Inspirándonos en este movimiento de expansión y condensación, alternamos sanamente entre hacer y ser, mover y sentir, actuar y relajar. Sin embargo, en nuestra forma de vida, tendemos a polarizarnos sólo en la actividad y la respuesta. Nos sucede también que organizamos una barrera contra los estímulos, o que nos quedamos fijados en respuestas de defensa a eventos pasados que fueron muy difíciles de procesar, generando traumas que condicionan nuestra percepción y comunicación con el mundo.
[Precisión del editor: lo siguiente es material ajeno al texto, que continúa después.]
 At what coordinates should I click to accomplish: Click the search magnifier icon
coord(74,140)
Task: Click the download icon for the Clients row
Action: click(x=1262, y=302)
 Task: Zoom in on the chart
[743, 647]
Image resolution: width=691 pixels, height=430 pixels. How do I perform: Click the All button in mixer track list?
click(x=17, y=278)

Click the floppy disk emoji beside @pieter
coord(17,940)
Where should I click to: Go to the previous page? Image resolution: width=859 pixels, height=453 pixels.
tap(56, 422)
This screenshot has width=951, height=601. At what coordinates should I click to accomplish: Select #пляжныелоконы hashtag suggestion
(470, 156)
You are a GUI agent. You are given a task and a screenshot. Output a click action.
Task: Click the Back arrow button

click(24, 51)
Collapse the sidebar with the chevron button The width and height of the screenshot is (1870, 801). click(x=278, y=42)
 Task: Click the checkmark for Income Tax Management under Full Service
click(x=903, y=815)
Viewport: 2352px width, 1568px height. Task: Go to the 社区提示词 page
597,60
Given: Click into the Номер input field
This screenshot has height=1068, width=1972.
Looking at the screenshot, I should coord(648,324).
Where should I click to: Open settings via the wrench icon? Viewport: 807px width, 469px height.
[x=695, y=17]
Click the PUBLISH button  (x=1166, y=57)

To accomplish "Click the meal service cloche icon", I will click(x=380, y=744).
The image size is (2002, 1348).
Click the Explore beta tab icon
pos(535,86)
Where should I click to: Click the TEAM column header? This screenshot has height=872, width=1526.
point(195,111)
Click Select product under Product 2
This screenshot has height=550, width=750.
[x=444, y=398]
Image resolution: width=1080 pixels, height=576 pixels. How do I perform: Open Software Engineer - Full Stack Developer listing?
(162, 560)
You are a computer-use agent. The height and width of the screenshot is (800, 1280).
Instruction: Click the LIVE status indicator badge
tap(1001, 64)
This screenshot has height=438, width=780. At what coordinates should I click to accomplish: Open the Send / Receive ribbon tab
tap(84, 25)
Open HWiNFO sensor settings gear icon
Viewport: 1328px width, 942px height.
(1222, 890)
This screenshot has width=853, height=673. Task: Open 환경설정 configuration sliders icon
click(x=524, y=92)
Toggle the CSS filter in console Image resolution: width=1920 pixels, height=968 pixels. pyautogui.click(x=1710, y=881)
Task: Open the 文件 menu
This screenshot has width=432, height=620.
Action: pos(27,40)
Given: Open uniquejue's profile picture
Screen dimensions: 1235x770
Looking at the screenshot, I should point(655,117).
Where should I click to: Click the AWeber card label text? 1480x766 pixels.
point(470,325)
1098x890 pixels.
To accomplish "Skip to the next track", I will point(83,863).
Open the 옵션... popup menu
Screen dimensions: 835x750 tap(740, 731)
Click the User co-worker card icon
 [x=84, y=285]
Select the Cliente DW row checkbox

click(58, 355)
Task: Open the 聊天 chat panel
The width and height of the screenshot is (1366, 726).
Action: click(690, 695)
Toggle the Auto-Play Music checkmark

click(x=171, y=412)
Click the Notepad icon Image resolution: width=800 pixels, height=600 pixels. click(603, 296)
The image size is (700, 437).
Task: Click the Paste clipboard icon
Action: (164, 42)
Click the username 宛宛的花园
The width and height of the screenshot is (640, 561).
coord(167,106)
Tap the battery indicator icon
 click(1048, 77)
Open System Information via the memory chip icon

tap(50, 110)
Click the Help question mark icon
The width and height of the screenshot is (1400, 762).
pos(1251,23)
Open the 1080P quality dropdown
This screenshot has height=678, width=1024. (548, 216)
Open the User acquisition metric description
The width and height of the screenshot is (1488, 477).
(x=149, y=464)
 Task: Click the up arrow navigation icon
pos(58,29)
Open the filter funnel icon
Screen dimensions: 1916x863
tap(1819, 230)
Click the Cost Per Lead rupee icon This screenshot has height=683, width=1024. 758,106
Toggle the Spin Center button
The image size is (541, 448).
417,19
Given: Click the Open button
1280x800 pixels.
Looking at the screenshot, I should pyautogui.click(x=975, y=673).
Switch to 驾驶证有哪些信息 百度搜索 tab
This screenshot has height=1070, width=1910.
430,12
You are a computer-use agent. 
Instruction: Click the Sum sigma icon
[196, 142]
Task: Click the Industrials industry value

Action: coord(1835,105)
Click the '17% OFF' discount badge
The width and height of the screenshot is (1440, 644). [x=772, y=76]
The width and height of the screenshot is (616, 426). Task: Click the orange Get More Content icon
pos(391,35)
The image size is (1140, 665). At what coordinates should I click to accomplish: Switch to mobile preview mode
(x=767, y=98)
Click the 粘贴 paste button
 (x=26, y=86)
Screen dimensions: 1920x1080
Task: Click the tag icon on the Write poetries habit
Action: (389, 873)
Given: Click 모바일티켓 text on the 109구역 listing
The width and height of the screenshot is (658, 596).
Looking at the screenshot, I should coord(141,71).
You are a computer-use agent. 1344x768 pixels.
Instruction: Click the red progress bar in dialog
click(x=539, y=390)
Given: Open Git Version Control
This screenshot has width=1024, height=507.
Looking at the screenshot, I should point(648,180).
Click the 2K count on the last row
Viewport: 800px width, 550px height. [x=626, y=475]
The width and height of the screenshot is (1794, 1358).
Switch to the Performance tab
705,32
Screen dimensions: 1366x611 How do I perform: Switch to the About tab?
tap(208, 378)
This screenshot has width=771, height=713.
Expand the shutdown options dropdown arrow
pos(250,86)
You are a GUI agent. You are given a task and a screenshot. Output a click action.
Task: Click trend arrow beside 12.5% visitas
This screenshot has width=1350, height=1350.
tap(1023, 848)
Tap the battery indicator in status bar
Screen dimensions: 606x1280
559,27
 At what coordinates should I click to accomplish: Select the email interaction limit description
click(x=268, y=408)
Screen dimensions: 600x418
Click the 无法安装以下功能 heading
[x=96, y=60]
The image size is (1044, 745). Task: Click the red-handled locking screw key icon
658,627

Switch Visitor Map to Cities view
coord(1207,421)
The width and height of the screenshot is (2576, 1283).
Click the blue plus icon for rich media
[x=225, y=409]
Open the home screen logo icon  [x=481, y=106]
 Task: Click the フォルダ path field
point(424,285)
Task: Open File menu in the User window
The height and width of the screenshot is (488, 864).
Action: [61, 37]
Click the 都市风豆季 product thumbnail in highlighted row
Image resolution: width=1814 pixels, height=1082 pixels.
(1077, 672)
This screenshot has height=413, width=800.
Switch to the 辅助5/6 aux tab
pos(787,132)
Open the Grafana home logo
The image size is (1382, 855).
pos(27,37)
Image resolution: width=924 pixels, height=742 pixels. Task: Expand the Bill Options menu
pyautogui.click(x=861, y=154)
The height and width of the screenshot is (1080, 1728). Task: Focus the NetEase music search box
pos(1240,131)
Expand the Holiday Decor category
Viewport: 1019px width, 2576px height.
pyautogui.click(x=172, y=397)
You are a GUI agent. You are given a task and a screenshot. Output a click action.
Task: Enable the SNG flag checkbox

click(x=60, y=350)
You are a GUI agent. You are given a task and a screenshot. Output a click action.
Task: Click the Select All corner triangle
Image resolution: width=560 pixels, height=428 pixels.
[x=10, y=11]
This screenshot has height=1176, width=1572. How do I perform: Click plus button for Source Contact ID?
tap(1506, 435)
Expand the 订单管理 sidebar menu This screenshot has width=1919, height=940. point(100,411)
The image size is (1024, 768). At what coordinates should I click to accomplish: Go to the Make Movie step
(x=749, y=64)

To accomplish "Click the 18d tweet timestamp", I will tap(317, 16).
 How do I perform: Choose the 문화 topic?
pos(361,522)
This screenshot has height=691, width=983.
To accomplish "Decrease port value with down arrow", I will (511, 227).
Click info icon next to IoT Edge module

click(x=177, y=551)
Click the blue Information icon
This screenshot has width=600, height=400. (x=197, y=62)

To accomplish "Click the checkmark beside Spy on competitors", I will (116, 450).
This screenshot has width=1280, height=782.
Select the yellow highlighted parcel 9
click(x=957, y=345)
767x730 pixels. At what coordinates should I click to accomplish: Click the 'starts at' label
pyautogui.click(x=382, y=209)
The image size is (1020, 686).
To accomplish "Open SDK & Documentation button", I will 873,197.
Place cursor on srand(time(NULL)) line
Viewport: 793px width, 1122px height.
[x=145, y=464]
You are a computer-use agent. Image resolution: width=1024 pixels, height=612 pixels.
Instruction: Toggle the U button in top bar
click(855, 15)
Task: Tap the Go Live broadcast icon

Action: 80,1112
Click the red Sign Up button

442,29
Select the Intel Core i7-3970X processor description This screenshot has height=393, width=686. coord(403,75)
El sistema nervioso está preparado para oscilar entre actividad y descanso, y recuperarse naturalmente del estrés. Durante el sueño lo podemos lograr, pero en nuestros tiempos necesitamos prácticas especiales para deshacer la tensión acumulada por no haber apoyado su descanso, o permitido su autoregulación.
La relajación profunda a la que podemos acceder en Yoga y en la vivencia somática de la respiración celular, son la base para que el cuerpo pueda seguir funcionando óptimamente, accediendo a su pleno poder de autosanación.

Son prácticas escenciales para la re-creación del tejido vivo, así como el pensamiento y la acción creativa.

Explorando la Respiración Celular (Mark Taylor)

Encuentra una posición cómoda de descanso, parado o acostado. Siente tus pulmones que se llenan y se vacían al respirar. Libera cualquier tensión que percibas en el diafragma, pecho, cuello y pulmones, de tal manera que permitas el movimiento tridimensional en tus pulmones y en tu torso. Imagina que tu piel es la membrana de una gran célula y que todo cuanto hay adentro de tu piel es fluído. Permite que tu piel tridimensional se expanda a medida que inhalas y se libere hacia tu centro a medida que exhalas. Siente que flotas en un reino líquido, de tal manera que el agua te sostiene y estás hecho de agua, excepto por la membrana externa que se condensa y contrae. Por medio de esta exploración, puedes encontrar cómo profundizas en tu relajación y como te vuelves más conciente del momento presente.